Человек повернулся и смерил Джека недовольным взглядом, словно ждал его, но ничуть не порадовался его приходу. Недовольство, однако, сменилось на мгновение выражением, которое отчасти было выражением узнавания, а отчасти – удивления, словно человека-птицу в чем-то уличили. Но прежнее недовольное выражение тут же вернулось на его лицо, к тому же злобно-недовольное. Джек кивнул и прошел мимо, отметив длинный пулевой шрам на щеке незнакомца. Он шел, держа руки в карманах и глядя в землю, словно спешил на Плато Крутобережья, а по луна-парку проходил просто по необходимости, потому что тот лежал на его пути. Но Джек, направляясь к берегу, чувствовал своей спиной взгляд незнакомца. Он откуда-то знал, что этот человек и есть тот самый доктор Браун с листовки. И еще он знал, что этот доктор ему не нравится.
Джек обошел деревянные щиты, на которых были намалеваны улыбающиеся клоуны, и аляповатые крутящиеся акробаты, и невероятные, мрачные фрики. В свое время эти картинки были замечательными. Но их эпоха давно уже прошла, а теперь изображения настолько выцвели от дождевой воды и солнечных лучей, что превратились в усталых призраков прежних картин. Стоял здесь и крытый вагон с брезентовым полотнищем на двери. Над полотнищем было написано: «Ребенок-Аллигатор», но надпись была довольно старая, выцветшая, и это означало, что фрик уже давно перестал быть ребенком. За вагоном грудой на луговой траве лежало с полдюжины скелетов, чьи кости были связаны серебристой нитью; скелеты в этот мрачный день были цвета грязной слоновой кости.

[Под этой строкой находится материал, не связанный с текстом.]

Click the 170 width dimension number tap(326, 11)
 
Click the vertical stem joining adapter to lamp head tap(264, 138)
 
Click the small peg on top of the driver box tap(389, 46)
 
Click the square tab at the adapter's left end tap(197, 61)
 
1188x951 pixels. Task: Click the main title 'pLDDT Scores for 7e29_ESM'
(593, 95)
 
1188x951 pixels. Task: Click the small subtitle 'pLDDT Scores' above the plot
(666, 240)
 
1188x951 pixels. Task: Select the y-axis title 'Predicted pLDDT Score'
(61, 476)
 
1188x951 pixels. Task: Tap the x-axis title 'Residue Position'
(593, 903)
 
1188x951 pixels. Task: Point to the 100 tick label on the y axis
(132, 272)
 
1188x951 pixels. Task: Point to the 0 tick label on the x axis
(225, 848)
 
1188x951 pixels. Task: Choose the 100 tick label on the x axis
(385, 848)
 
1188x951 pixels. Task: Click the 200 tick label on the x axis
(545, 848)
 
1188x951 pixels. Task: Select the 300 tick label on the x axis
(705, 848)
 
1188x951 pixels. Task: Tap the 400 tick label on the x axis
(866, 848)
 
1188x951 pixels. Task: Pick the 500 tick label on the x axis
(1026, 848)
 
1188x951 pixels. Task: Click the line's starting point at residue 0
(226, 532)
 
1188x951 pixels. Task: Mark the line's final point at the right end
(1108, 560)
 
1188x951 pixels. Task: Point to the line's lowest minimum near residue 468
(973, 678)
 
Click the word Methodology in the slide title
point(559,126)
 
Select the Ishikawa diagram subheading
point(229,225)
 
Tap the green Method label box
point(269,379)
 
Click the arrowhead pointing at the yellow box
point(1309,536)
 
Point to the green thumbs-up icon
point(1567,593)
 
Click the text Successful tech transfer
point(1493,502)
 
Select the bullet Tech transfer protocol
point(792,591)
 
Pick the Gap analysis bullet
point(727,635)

Распорки, шестеренки и поручни, сваленные в кучу рядом со скелетами, были древними и покрытыми ржавчиной. Они тоже были нарисованы в далеком прошлом, но краска отшелушилась, а потому то, что раньше было клоуном в остроугольном колпаке и воротнике-горгере[2] на велосипеде, теперь представлял собой отсеченную голову, висящую над колесом без спиц, при этом и половина головы отслаивалась грязным розово-голубым листом. Между груд всякого металла стояла какая-то незавершенная штуковина, которая могла быть то ли ульевой печью[3], то ли паровым двигателем. В нескольких ярдах на боку лежала каллиопа[4], а между печью и каллиопой стояла поленница высотой до плеча, рядом с ней была свалена груда угля.
Когда он проходил мимо, все разговоры прекращались, словно люди говорили о чем-то не предназначенном для чужих ушей. Потом он спустился по тропинке на песчаный берег. Никаких причин приходить сюда у него не было, но он почувствовал огромное облегчение, оказавшись здесь. Прилив был низкий. Он мог пройти вдоль оснований отвесного берега, обходя приливные заводи, мог без труда пройти по рифам, которые обычно лежали ниже уровня воды. Так он добрался до бухты. Единственная альтернатива была вернуться по тропе и снова пройти по луна-парку, но делать это у него не было ни малейшего желания. Он дождется, когда все успокоится, и вернется не один, а возьмет с собой друзей.